An easy method to determine whether your cat is in sleep deep or even REM is watching if they respond to your call or if you move closer to them.

Cats “napping” tend to blink when they hear their owners speak to them, or they may even awake due to a reaction.

Kalista is a good example. She is a good example. She will often breathe deeply in her lungs, but Beau will never cease to smile when you call his name when he’s taking the catnap.

Cats who are in REM sleep usually don’t respond because it is less likely for them to be able to hear your voice.

Due to their inability to hear and react rapidly, the cats have developed not to need a lot of REM sleep, which means they can escape predators at any time they feel they have to.

Should I wake my cat if they sleep with their EYES OPEN?

You can make a choice. However, they’ll likely return to sleep with their eyes closed if they don’t know shortly.

If you decide to awaken your cat, ensure that you’re not trying to get them to sleep, but instead, gently stroke them or call their name.

Because it is difficult to know whether your cat is in REM sleep, you may cause it to be scared or make the cat feel scared.

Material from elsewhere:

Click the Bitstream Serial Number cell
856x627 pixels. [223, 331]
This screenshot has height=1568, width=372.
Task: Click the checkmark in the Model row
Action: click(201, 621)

Although doing this one or once is fine, creating the habit of awakening your cat could lead them to distrust your presence or make them want a safe place to sleep, particularly if they’re shocked.


Although it’s certainly odd that cats have their eyes open, there’s nothing to worry about when your cat has this behavior.

Like everything else concerning cats, it is highly recommended to talk to your veterinarian, particularly if you have a problem.

If your cat shows symptoms of a health issue, it will start showing other signs. Therefore, you must check your cat’s health to ensure you don’t miss any clues or indications, as your cat will likely not reveal the cause.